Long Term Care Planning and Estate Planning
When addressed in tandem, long-term care planning and estate planning protect the estate from being consumed by long-term care costs. Neglecting to incorporate long-term care planning into the estate plan can quickly undo a legacy.
Purchasing a long-term care insurance policy should be a starting point in planning for long-term care. Policies purchased in mid-life may seem unnecessary. However, when they are needed later in life, the coverage is welcome. The older you are, the more difficult it is to buy a long-term care policy. Fewer insurance companies sell these policies than in the past, and if you have a chronic condition, they may refuse to issue a policy. The premiums increase as time goes on. However, it is a worthwhile investment.
Understanding Long-Term Care and Estate Planning
Long-term care refers to the services required to help with daily activities such as bathing, dressing, toileting and eating. Medicare covers a limited amount of short-term care, and when it is exhausted, the individual must apply for Medicaid. Long-term care is sometimes performed at home. However, for most people, long-term care takes place in a skilled nursing facility, where costs can easily reach $100,000 a year—or more.
Long-term care planning and estate planning intersect when the family wishes to protect the estate from the cost of long-term care.
The Role of Medicaid Planning in Estate and Long-Term Care Planning
Long-term care planning aims to determine how to finance long-term care without leaving a spouse impoverished or depleting a lifetime of earnings. Medicaid eligibility is means-tested, meaning the agency closely reviews the person’s assets to determine if they are eligible to have Medicaid pay for their care.
A Medicaid plan is created before it’s needed. Medicaid has a five-year lookback period.
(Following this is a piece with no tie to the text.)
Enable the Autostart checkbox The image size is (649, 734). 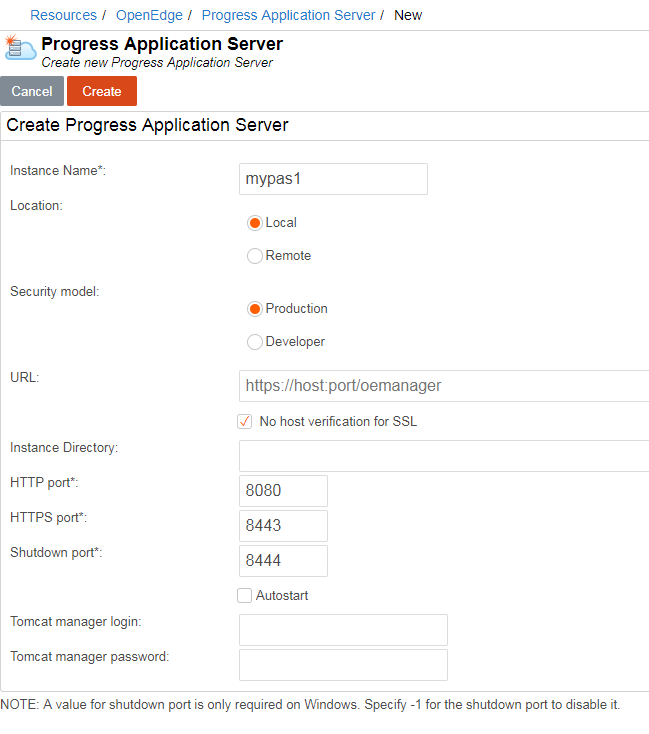click(x=245, y=596)
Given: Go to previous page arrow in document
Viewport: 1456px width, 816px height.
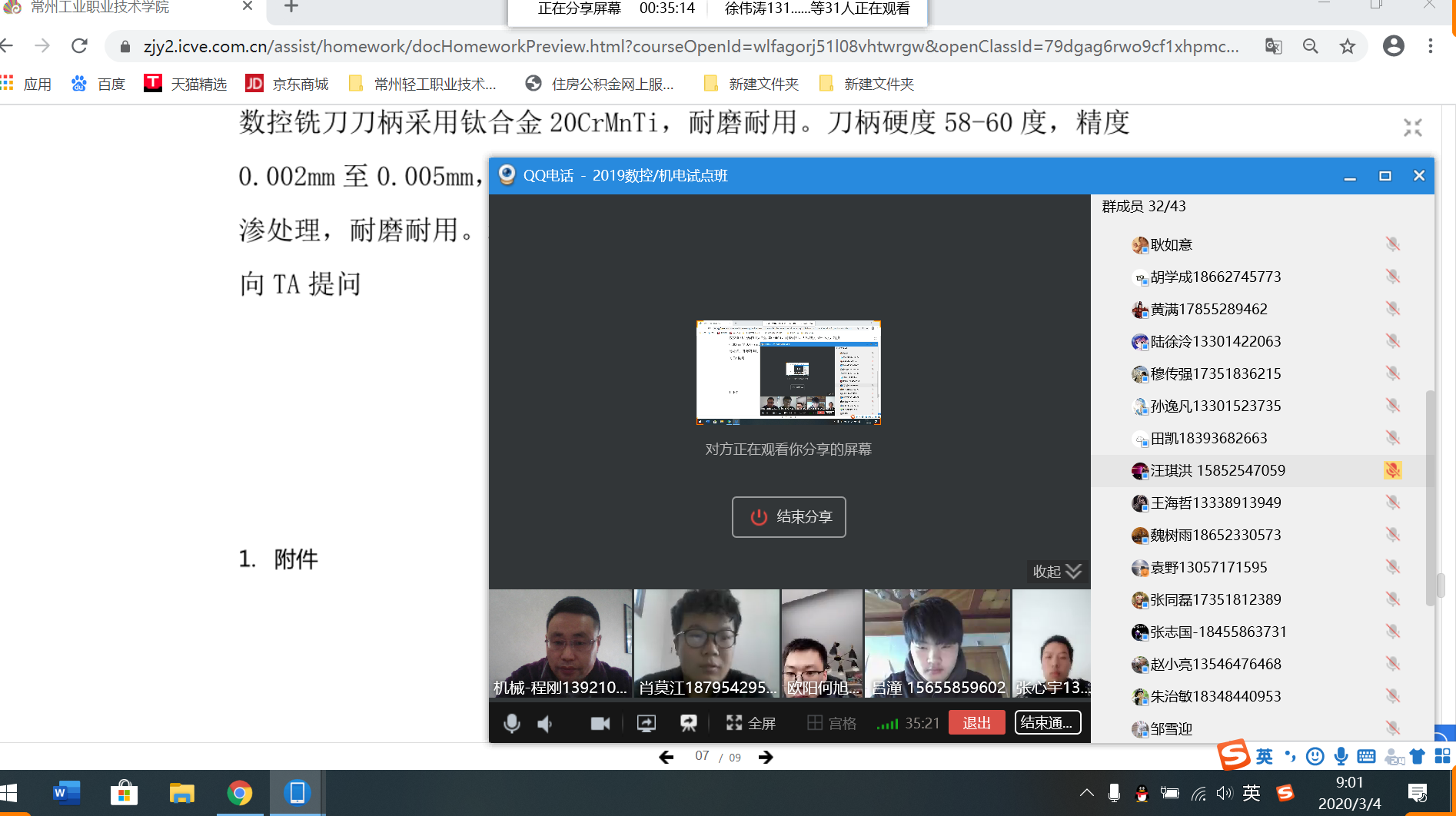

Any transactions like transferring ownership of a house or vacation home, lending money to a family member, or creating and funding a trust will make the applicant ineligible for Medicaid benefits. They will have to spend down assets until they qualify.
No one knows if they will need to qualify for Medicaid. However, most people need some form of long-term care at some point. Betting on being the exception is not a Medicaid plan.
What Happens If There’s No Long-Term Care Plan?
An introduction to long-term care in the middle of a health crisis is the worst time to learn about Medicaid. The crisis often begins when an elderly parent falls and is taken by ambulance to a nearby hospital. Once their medical condition is addressed, the family learns their elderly parent can’t live alone anymore and the hospital needs to transfer the patient to a licensed nursing home. The family must shift into high gear, learning about available facilities, navigating the costs and figuring out how to pay the bills.
An Easier Transition to Long-Term Care Through Planning.
By planning in advance, you can minimize the emotional and financial impact on the family. Asset protection protects middle-class seniors by securing life savings and property from the cost of long-term care. It also allows the family to procure the best available care by having a plan.